**DOCUMENT PASSAGE:**
• • •

- Born: August 31, 1948 (age 77) New York City, New York, U.S.
- Occupations: Writer, producer
- Years active: 1973–present
- Spouse: Jeanne Russo ​(m. 1976)​
- Children: 3

= Lowell Ganz =

American screenwriter (born 1948)

Lowell Ganz (born August 31, 1948) is an American writer and producer. He is the long-time writing partner of Babaloo Mandel and has written for television, film, and theatre.

Ganz grew up in a Jewish family in Queens, New York, attending Martin Van Buren High School in Queens Village. He dropped out of college and moved to Los Angeles, California to pursue a career writing for sitcoms, starting with The Odd Couple. From there, he moved on to writing for the TV series Happy Days and created two of its spin-off series, Laverne & Shirley and Joanie Loves Chachi.

In 1982, Ganz and Mandel teamed up with Happy Days actors Ron Howard and Henry Winkler to make their first film, the low-budget comedy Night Shift, which was also actor Michael Keaton's first film; Howard signed on because he wanted to start directing while Winkler wanted to move away from his image as the Fonz. Ganz's second film outing, Splash, made stars of Tom Hanks and Daryl Hannah and earned him an Academy Award nomination for Best Original Screenplay.

• • •

**DATA EXTRACT:**
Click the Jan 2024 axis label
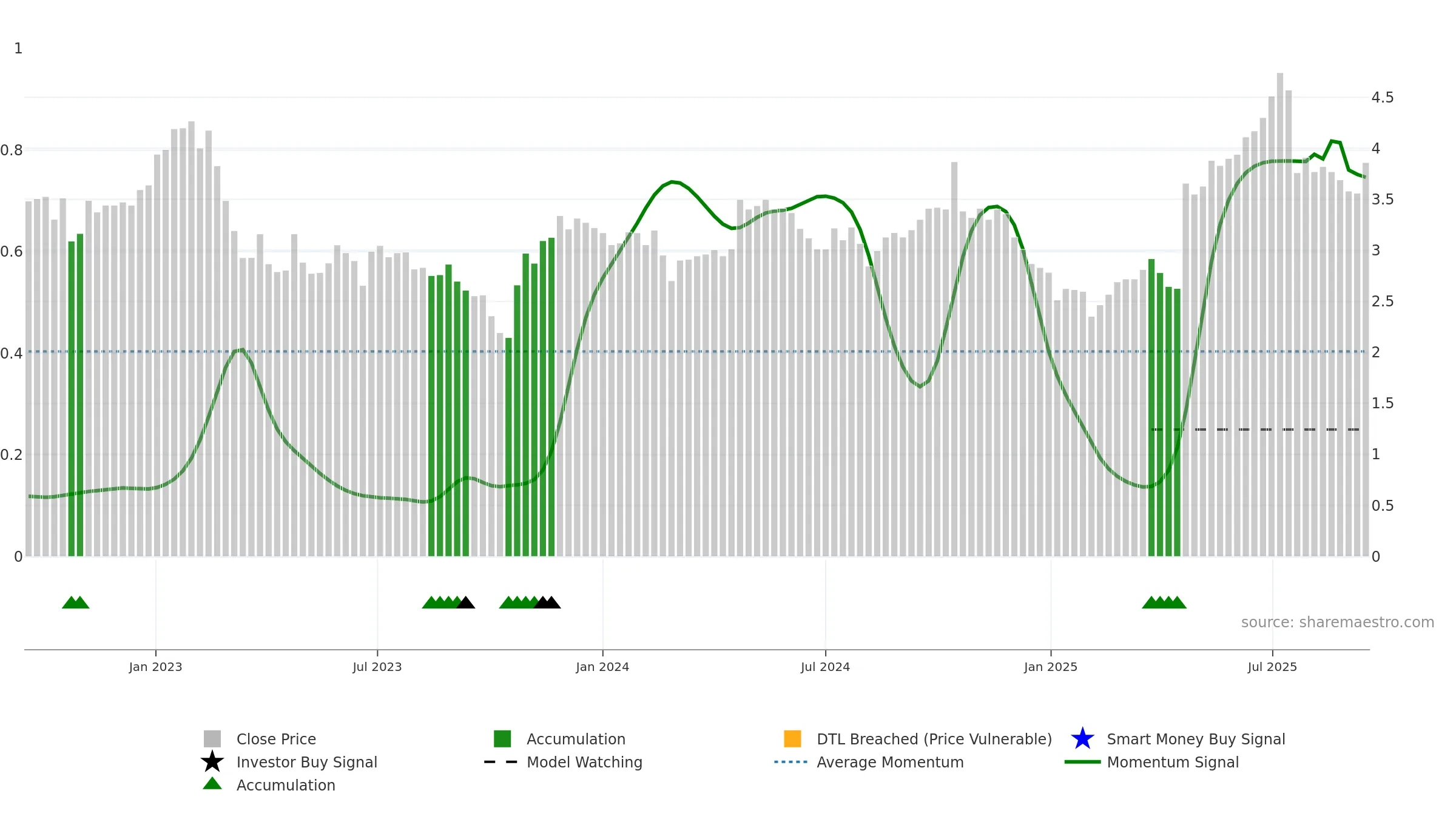Screen dimensions: 1456x819 (602, 667)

• • •

**REQUIRED TASK:**
Reproduce word for word the stretch of the Lowell Ganz biography above from "Ganz grew up" through "Joanie Loves Chachi.".

**FULL OUTPUT:**
Ganz grew up in a Jewish family in Queens, New York, attending Martin Van Buren High School in Queens Village. He dropped out of college and moved to Los Angeles, California to pursue a career writing for sitcoms, starting with The Odd Couple. From there, he moved on to writing for the TV series Happy Days and created two of its spin-off series, Laverne & Shirley and Joanie Loves Chachi.